Jeremiah 1.1-10 – June 11, 2020

Jeremiah 1.1-10

The words of Jeremiah son of Hilkiah, one of the priests at Anathoth in the territory of Benjamin. The word of the Lord came to him in the thirteenth year of the reign of Josiah son of Amon king of Judah, and through the reign of Jehoiakim son of Josiah king of Judah, down to the fifth month of the eleventh year of Zedekiah son of Josiah king of Judah, when the people of Jerusalem went into exile. 

The word of the Lord came to me, saying, 

“Before I formed you in the womb I knew  you,
before you were born I set you apart;
I appointed you as a prophet to the nations.” 

“Alas, Sovereign Lord,” I said, “I do not know how to speak; I am too young.” 

But the Lord said to me, “Do not say, ‘I am too young.’ You must go to everyone I send you to and say whatever I command you. Do not be afraid of them, for I am with you and will rescue you,” declares the Lord. 

Then the Lord reached out his hand and touched my mouth and said to me, “I have put my words in your mouth. 10 See, today I appoint you over nations and kingdoms to uproot and tear down, to destroy and overthrow, to build and to plant.” (Jeremiah 1.1-10, NIV)

How incredible would it be to have a call from God so clear that there was no way to misinterpret what you were to do?

Thought Questions:

While this call was specifically for Jeremiah, we see other places in scripture where we are told that God knew us be we came into being. How does it make you feel that you were known before you could even prove yourself, you were chosen by God before you had to show your worth?

How do you think you would have responded to God and his asking you to speak for him? In what ways would your reaction match Jeremiah’s? In what ways do you think you would have had the confidence to speak for God?

God wants us to speak for him, even if we do not have the same experience that Jeremiah did. In what ways do you speak for God in your daily life?

Romans 8.38-39 – June 10, 2020

Romans 8:38–39

For I am convinced that neither death nor life, neither angels nor demons, neither the present nor the future, nor any powers, 39 neither height nor depth, nor anything else in all creation, will be able to separate us from the love of God that is in Christ Jesus our Lord. (Romans 8:38–39, NIV)

This passage was a favorite of many at South Plains.

#####

- [COMPLETE THE FOLLOWING]
- 1) Pull out the part of the Bible devotional that runs from "But the Lord" to "show your worth?", word for word.
- 2) Write the next part of the Bible devotional, picking up right after its last sentence.

Word and element location data:
#####

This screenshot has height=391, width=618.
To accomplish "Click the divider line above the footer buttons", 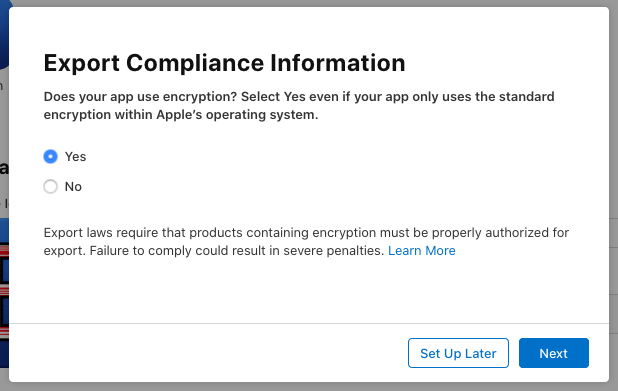I will coord(309,324).
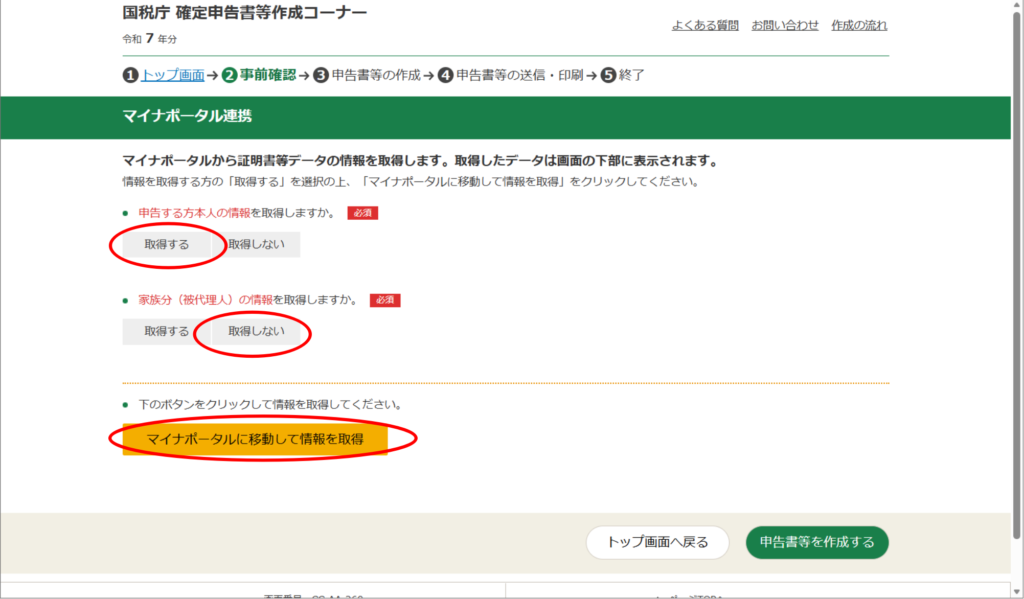Image resolution: width=1024 pixels, height=599 pixels.
Task: Click the step 1 circle icon
Action: pyautogui.click(x=130, y=75)
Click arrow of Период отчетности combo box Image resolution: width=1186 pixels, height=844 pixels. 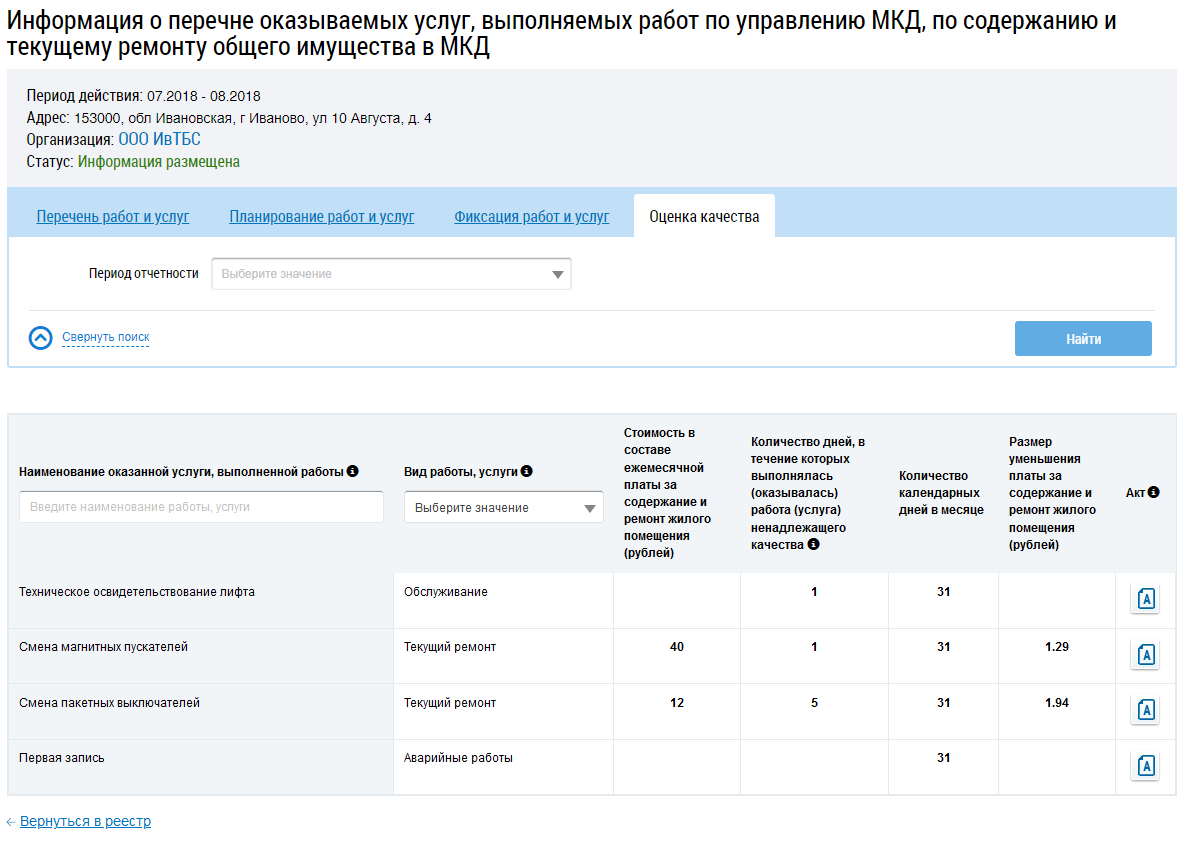pyautogui.click(x=557, y=275)
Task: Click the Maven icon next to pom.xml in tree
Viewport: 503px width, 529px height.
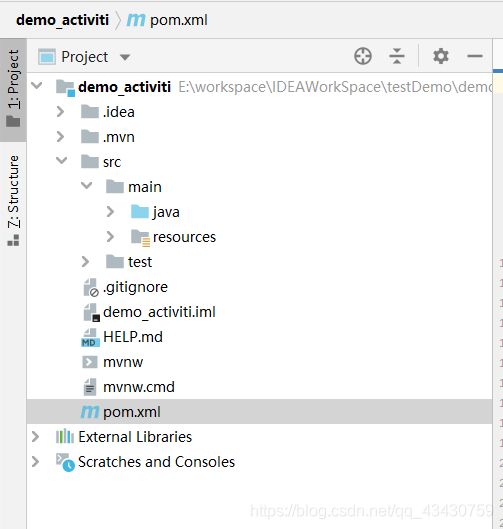Action: pos(90,412)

#####

- [ANSWERS TO THE TASKS]
- 1)
But the Lord said to me, “Do not say, ‘I am too young.’ You must go to everyone I send you to and say whatever I command you. Do not be afraid of them, for I am with you and will rescue you,” declares the Lord. 

Then the Lord reached out his hand and touched my mouth and said to me, “I have put my words in your mouth. 10 See, today I appoint you over nations and kingdoms to uproot and tear down, to destroy and overthrow, to build and to plant.” (Jeremiah 1.1-10, NIV)

How incredible would it be to have a call from God so clear that there was no way to misinterpret what you were to do?

Thought Questions:

While this call was specifically for Jeremiah, we see other places in scripture where we are told that God knew us be we came into being. How does it make you feel that you were known before you could even prove yourself, you were chosen by God before you had to show your worth?

- 2)
Thought Questions:

When you think about your life, what are those things you fear, the things that can totally sidetrack the plans you have and are living out? In what ways are these things out of our control, in spite of our attempts to manage them?

How afraid are you that you may be separated from God, that his love is not enough to take care of you? Why do you think this is a common fear, even among people who are believers?

How do you live your life differently knowing that nothing can separate you from God’s love?

Psalm 91 – June 9, 2020

Psalm 91:1–16

Whoever dwells in the shelter of the Most High
will rest in the shadow of the Almighty.
I will say of the Lord, “He is my refuge and my fortress,
my God, in whom I trust.” 

Surely he will save you
from the fowler’s snare
and from the deadly pestilence.
He will cover you with his feathers,
and under his wings you will find refuge;
his faithfulness will be your shield and rampart.
You will not fear the terror of night,
nor the arrow that flies by day,
nor the pestilence that stalks in the darkness,
nor the plague that destroys at midday.
A thousand may fall at your side,
ten thousand at your right hand,
but it will not come near you.
You will only observe with your eyes
and see the punishment of the wicked.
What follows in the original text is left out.